A project member assigned to the bug even commented on setting an expected milestone date. This is just a target date for the feature to go live in ChromeOS. There’s no mention of this actual milestone date, but the fact that it’s being discussed means there’s a roadmap for adding camera support to Linux on ChromeOS. Additionally, an internal bug issue tracker is attached to this public feature request. This is private and accessible only by Google and authorized members of the project. More information is probably available in this bug report, but we’ll probably never see it.
Either way, none of that matters. The issue still persists and it looks like Google is working on bringing camera access to Linux on ChromeOS. If the ongoing movement on the bug report isn’t enough to reassure you, I discovered something yesterday that sealed the deal. For me, at least. I received a new Poly Studio P5 webcam in the mail for review and when I plugged it into my Chromebook I was greeted with a message I had never seen before.
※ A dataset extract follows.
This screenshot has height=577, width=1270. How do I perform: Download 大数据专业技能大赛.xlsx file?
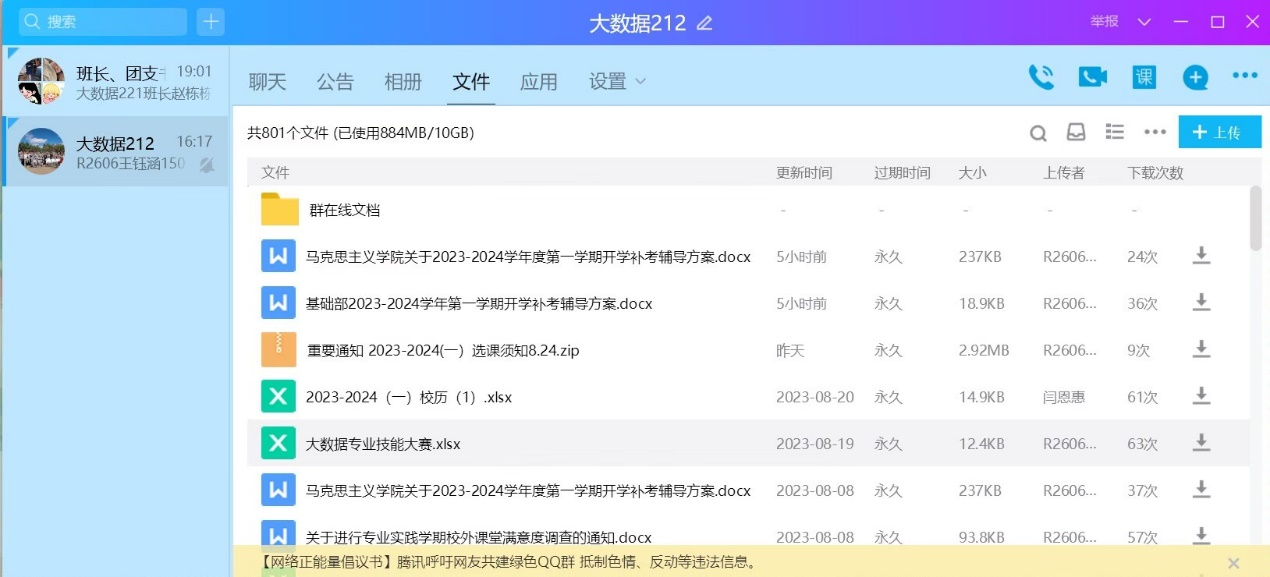click(x=1201, y=443)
Remember that my Chromebook is in Canary Channel build 107 and has some experimental features enabled. That said, I plugged the Poly P5 webcam into my Chromebook and was prompted to log in to Linux or Bruschetta. (Bruschetta is the next 3rd party VM feature) Unfortunately clicking “Connect to Linux” still didn’t give me access to the camera through Crostini, but this is a new toast notification and it has piqued my interest.
I know what you may be thinking. “It’s just a generic notification” and I would tend to agree. It is not uncommon for a USB device to pass device-specific data to the host device. Yet I had never seen a USB device, let alone a camera, give a Linux-specific login prompt. So I did my due diligence and collected a variety of USB devices all over the office. Mice, keyboards, storage drives and even two webcams from other OEMs. Not one of these devices prompted me to receive the notification I received with the Poly P5 camera. Intriguing yes but why?
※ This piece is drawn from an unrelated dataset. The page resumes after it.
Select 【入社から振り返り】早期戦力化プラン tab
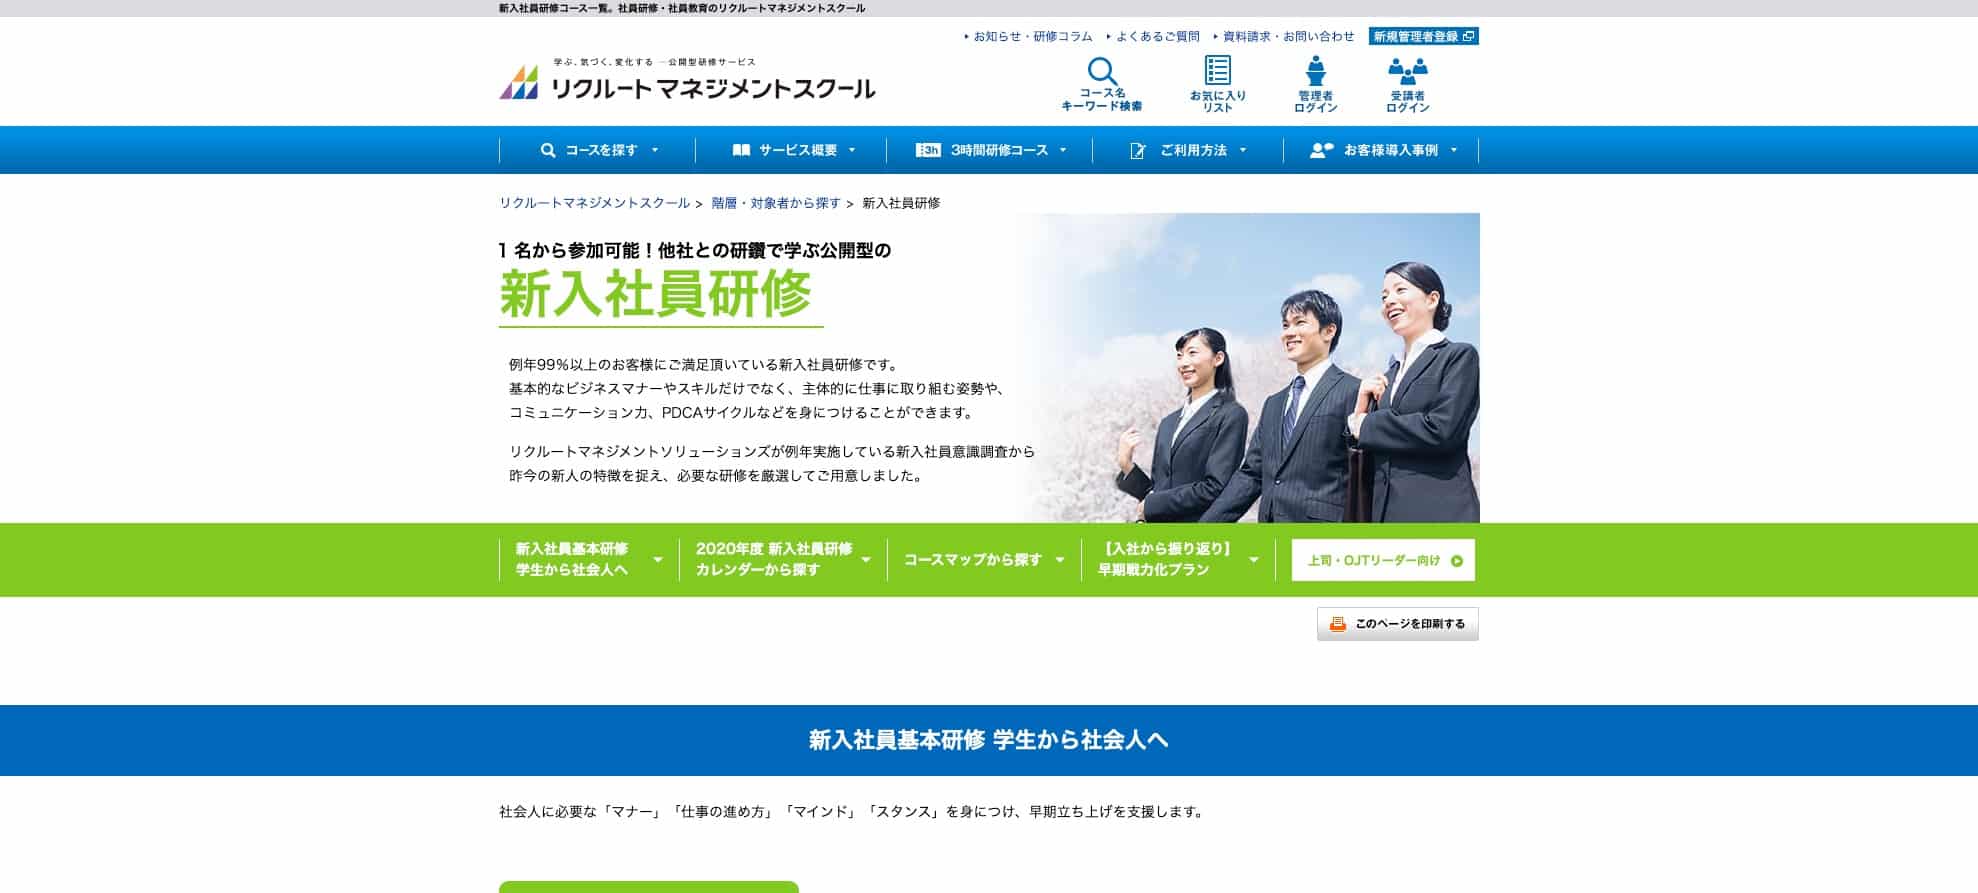 pos(1177,559)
I have a theory. The webcam in question here is a Poly P5. If you’re unfamiliar with Poly, you may have heard of parent company Plantronics. The company has been manufacturing industry-leading headsets and portable communications devices for over sixty years. Some of you may remember advertisements for Plantronics headsets where you could order a trial headset to use for a limited time without risk. From commercial airlines to call centers and even Bluetooth mobile headsets, Plantronics is the boss in this particular space. For this reason, countless companies rely on Poly headsets for employees who spend most of their time on calls.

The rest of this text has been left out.